Count the lines of data below that include "will". Provide only the number.

Pixel coordinate grounding data =>
_ _ _ _
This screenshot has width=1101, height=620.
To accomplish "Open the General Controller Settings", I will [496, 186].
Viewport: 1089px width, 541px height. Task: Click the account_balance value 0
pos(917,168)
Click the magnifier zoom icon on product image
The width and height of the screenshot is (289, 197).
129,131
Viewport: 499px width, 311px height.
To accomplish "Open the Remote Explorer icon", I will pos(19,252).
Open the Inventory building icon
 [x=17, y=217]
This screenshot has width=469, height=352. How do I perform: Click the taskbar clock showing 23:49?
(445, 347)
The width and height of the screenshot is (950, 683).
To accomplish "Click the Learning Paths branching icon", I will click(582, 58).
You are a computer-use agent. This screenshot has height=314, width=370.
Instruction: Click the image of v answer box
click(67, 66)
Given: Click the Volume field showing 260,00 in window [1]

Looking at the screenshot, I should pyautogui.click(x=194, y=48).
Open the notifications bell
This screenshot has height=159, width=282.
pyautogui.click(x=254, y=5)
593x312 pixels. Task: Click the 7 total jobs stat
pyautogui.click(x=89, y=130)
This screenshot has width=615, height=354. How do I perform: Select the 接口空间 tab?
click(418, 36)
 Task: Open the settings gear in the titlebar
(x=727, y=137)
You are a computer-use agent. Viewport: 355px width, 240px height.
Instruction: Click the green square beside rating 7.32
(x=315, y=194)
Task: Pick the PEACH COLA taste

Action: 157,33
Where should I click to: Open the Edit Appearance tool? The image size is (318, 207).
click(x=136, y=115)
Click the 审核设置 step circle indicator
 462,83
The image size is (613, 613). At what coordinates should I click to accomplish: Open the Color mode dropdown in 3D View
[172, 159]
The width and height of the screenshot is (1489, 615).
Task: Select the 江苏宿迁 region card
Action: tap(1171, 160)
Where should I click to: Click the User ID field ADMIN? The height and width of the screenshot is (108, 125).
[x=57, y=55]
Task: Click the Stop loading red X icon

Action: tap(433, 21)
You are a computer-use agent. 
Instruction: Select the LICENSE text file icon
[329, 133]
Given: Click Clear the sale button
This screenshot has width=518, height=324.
_ _ _ _
EXERCISE ANSWER =>
3